Will Lexington Law Remove a Bankruptcy From Your Credit Report?
Errors on credit reports are common. According to the Federal Trade Commission, "one in five consumers have an error on one their three credit reports." Errors are so common that credit repair companies like Lexington Law focus their businesses on fixing errors appearing in consumer credit reports.
Credit repair appeals to many people because small improvements in your credit score can make a difference between qualifying for or being denied credit. It also affects your interest rate for mortgages, auto loans, and credit cards. Some insurance companies base their rates on your credit score. Many landlords check credit reports and the presence of a bankruptcy could lead to the rejection of a rental application.
Bankruptcy, Your Credit Score, and Your Credit Report
Bankruptcy is the single most devastating action that can harm your credit score. Depending on your existing score, a bankruptcy can slash your FICO score from 130 to 240 points. Given the harm a bankruptcy causes, it is natural to want to remove it from your credit report as fast as possible.
A bankruptcy notation appears on your credit reports, listed in the Public Records area, after you file for bankruptcy.
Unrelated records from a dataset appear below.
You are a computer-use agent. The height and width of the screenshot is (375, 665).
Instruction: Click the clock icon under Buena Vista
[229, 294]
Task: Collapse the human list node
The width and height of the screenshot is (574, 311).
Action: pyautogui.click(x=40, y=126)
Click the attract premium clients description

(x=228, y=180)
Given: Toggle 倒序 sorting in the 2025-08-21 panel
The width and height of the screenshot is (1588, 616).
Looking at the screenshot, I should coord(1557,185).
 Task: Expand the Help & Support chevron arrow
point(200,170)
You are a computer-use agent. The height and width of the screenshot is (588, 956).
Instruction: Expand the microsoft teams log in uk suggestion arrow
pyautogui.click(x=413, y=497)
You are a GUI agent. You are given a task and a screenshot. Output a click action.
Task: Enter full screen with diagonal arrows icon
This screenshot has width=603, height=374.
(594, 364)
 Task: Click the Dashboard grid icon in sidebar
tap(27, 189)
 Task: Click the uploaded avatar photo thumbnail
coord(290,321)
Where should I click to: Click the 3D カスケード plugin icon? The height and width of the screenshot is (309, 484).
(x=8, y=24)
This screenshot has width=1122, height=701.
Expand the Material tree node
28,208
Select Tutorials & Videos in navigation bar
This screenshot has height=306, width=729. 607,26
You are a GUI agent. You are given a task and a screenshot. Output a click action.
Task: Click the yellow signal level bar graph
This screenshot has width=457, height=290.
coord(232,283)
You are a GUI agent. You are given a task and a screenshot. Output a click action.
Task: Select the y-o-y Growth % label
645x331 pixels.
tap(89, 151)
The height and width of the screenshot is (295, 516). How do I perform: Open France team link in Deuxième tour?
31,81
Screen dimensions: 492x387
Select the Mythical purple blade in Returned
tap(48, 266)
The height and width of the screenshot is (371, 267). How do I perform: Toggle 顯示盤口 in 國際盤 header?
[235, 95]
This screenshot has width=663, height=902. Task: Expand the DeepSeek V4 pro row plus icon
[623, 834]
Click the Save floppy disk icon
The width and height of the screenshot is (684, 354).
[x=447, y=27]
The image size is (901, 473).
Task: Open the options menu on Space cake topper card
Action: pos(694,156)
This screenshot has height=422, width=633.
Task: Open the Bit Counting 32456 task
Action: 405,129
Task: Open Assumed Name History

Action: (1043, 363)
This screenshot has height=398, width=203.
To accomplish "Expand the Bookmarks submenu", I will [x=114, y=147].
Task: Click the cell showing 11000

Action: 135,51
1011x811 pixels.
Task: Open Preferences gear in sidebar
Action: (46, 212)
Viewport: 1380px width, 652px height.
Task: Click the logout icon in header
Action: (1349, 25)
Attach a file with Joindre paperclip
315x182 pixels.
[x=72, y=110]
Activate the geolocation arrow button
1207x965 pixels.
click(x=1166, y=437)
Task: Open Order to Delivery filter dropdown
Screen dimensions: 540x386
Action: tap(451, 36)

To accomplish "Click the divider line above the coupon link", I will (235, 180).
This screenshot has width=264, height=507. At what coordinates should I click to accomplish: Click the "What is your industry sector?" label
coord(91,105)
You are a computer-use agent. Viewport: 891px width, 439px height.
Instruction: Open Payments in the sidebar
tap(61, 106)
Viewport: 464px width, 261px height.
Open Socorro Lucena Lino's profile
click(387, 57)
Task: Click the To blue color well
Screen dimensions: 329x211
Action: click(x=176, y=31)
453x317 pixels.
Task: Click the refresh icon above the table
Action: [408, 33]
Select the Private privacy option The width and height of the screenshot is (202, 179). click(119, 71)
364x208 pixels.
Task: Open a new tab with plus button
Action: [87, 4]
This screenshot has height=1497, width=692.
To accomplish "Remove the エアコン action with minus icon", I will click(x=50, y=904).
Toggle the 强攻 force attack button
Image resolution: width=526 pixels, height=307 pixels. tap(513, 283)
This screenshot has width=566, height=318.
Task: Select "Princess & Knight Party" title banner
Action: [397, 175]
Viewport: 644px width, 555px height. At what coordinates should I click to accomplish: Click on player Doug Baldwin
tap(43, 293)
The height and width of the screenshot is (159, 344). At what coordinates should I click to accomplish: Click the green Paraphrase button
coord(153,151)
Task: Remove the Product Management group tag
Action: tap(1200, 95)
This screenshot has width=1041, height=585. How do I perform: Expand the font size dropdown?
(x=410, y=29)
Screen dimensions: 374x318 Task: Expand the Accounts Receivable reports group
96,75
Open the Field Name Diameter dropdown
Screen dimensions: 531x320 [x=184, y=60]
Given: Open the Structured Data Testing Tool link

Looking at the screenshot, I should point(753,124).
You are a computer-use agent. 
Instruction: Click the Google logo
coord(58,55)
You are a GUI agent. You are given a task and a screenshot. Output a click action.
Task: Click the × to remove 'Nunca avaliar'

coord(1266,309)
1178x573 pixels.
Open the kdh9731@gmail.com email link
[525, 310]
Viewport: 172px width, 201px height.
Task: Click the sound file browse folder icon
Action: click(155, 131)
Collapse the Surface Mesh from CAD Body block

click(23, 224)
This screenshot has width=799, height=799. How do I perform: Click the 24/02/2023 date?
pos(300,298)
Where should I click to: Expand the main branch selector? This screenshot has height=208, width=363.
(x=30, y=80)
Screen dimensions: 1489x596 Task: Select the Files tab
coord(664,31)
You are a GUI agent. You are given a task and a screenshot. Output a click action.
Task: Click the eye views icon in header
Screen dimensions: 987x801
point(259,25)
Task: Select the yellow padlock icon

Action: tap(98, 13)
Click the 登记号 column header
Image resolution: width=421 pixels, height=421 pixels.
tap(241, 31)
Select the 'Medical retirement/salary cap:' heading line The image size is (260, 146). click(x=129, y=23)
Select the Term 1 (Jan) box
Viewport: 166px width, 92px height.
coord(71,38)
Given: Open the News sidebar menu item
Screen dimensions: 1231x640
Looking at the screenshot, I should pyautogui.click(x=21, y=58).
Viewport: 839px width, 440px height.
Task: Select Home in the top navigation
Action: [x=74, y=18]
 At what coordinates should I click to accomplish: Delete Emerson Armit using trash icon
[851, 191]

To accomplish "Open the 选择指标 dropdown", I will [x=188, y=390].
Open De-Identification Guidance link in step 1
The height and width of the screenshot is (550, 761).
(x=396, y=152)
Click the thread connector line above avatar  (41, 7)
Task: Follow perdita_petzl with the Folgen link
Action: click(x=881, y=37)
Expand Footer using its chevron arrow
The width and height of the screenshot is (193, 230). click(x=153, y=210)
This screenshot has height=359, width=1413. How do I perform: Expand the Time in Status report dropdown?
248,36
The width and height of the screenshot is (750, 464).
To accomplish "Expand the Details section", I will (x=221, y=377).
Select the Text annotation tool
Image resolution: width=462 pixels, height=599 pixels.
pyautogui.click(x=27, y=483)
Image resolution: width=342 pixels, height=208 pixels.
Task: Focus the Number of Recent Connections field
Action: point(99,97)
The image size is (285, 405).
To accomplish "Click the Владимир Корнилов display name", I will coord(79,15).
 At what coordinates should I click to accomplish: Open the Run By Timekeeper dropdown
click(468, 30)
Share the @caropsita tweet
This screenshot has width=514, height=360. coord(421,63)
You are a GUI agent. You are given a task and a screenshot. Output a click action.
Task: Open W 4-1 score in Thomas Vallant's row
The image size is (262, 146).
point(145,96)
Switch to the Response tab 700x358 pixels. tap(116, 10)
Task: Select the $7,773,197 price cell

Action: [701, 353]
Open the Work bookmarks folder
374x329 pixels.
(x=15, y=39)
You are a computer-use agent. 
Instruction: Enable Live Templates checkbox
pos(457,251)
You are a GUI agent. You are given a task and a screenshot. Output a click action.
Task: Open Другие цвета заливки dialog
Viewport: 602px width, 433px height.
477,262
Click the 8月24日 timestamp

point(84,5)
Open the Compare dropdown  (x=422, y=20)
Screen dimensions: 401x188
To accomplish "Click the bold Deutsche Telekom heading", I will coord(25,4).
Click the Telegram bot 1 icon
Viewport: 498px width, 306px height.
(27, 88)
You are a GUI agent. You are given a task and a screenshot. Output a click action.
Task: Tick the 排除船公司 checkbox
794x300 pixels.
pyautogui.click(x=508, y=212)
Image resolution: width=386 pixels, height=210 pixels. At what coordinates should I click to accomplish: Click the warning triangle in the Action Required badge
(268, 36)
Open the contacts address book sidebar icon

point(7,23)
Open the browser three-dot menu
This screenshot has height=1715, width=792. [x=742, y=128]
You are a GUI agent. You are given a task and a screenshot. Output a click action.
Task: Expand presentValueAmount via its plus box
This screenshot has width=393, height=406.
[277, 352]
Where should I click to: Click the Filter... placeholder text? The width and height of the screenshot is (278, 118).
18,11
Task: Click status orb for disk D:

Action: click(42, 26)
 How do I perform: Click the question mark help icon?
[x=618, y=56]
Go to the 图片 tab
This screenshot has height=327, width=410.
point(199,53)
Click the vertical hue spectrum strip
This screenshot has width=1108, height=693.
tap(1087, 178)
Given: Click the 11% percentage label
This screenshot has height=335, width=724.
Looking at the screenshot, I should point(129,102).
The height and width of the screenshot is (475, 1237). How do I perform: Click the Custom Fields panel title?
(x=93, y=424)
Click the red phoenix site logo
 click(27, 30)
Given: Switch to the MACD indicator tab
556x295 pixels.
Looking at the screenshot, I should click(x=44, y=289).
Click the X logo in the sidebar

Your credit report shows the kind of bankruptcy you filed for (Chapter 7 or Chapter 13), the filing date, and the date of discharge or dismissal.
Importantly, the accounts you include in your bankruptcy will also have a notation on your credit report that shows anyone viewing your report that a bankruptcy took place. Under each account that you listed in your bankruptcy, there is a notation that says something like, "Account included in bankruptcy."
Can Lexington Law Firm Remove a Bankruptcy Successfully?
The key to whether Lexington Law, another credit repair firm, or you, acting on your own, are able to remove a bankruptcy is whether the notation on your credit report is accurate.
As mentioned, it’s really easy for incorrect information to appear on your credit credit report. Lexington Law is careful to write on its Web site its services are designed to remove incorrect information appearing on credit reports.
There are a few ways that it is possible for a bankruptcy to appear on your credit report improperly. The most common are due to a confusion about identity, such as:
- You have the same first and last name as someone who actually filed for bankruptcy.
- There is confusion over the suffix to your name. For example, John Smith, Jr. ends up with the bankruptcy showing on his credit, when his father John Smith Sr., is the one who filed.
- Your Social Security Number is confused, in error, with another person whose SSN is similar to you.
If you did not file for bankruptcy, but your credit report shows that you did, then you can dispute the mistake on your own or hire a credit repair firm. The credit bureaus will check with the court and verify whether your dispute is correct or if you indeed are listed as having filed for bankruptcy. If you did not file for bankruptcy, the notation will be removed.
Removing a Bankruptcy When You Actually Filed
According to Lexington Law, it removed 21,417 bankruptcies from client credit reports in 2012. This impressive number is misleading, however. Equifax, Experian, and TransUnion each publish information about your payment habits.
If Lexington Law removes erroneous reports for you from Experian and Equifax, it counts this as two removals. Also, Lexington Law does not subtract removals from its total when removals are later reversed and reinserted onto consumers’ reports.
A big problem with companies like Lexington Law Firm is the possibility that they over-promise what they can accomplish for you.
On Lexington Law's website, it is careful not to guarantee success when you hire them. While Lexington Law may make it clear that they can't guarantee removal, the fact that they list how many bankruptcies they've been successful at removing may lead consumers to make the leap that even accurate bankruptcy notations can be deleted.
Also, a representative you speak to on the phone may indicate that they will try to remove the bankruptcy, but leave you with the impression that accurate information can be removed.
Even if they were lucky enough to get an accurate listing to be removed from your Public Records area of your report, the individual accounts that you included in your bankruptcy remain on your report. Their notations would show that they were part of your bankruptcy.
If you applied for a loan or credit account, after a bankruptcy you actually filed was removed, an underwriter would see the derogatory account history and be highly unlikely to approve your loan or credit application.
It's also the case that accurate negative information that is removed from a credit report can reappear.
File a Dispute on Your Own
There is nothing that Lexington Law can do for you that you can't do for yourself. When it comes to removing a bankruptcy that shows on your report, file a dispute with each of the consumer credit reporting agencies when the bankruptcy appears in error. If you don't feel you can handle filing a dispute yourself or are too busy to take care of it, then you should consider hiring Lexington Law or another credit repair firm.
Don't hire anyone to dispute a bankruptcy that you actually filed. The bankruptcy should fall off your credit report 10 years after the filing date, according to federal law. The credit bureaus remove Chapter 13 bankruptcies after 7 years. The negative accounts included in the bankruptcy should fall off 7 years after their date of first delinquency,even if the bankruptcy notation remains in the Public Records area.